* **How to complete this task**
The word to find is "Location". Copy each line of the material that contains it.

'''

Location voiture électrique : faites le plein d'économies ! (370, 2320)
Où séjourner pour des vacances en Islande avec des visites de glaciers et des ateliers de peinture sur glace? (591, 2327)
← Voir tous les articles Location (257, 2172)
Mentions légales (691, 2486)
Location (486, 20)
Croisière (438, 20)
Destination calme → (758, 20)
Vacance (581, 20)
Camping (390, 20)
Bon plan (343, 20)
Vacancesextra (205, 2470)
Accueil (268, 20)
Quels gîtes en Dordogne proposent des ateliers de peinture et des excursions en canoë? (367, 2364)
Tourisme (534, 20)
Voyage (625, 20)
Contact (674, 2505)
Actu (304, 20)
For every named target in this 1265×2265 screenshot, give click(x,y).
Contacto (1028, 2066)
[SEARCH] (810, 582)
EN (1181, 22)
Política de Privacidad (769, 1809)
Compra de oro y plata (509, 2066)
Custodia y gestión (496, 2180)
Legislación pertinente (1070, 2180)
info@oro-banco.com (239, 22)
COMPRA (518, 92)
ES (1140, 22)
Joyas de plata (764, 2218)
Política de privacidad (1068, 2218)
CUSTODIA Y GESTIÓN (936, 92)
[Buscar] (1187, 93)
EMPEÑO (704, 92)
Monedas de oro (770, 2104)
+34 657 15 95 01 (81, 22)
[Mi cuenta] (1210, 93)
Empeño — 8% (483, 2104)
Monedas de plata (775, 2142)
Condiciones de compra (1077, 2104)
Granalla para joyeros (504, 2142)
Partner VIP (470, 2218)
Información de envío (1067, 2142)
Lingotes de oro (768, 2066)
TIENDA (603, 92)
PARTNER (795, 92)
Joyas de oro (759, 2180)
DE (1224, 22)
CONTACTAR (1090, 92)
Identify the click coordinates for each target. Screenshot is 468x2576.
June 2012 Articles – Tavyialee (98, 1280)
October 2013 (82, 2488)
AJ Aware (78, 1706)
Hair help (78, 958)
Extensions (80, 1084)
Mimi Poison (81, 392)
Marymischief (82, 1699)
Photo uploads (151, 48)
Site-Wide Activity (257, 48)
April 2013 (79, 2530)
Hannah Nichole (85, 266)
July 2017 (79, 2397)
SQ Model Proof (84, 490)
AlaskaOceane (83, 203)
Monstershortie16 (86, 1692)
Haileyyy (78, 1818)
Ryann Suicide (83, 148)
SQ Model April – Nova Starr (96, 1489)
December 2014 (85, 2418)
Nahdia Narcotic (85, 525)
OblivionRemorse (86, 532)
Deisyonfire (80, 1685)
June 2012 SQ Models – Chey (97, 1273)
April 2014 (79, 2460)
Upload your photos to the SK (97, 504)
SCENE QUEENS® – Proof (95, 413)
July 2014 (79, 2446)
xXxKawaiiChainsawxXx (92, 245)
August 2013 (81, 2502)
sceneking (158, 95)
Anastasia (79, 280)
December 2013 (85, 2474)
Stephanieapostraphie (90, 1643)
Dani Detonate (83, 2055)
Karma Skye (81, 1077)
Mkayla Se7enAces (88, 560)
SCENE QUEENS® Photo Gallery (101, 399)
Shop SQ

'''

* **Answer section**
Location voiture électrique : faites le plein d'économies ! (370, 2320)
← Voir tous les articles Location (257, 2172)
Location (486, 20)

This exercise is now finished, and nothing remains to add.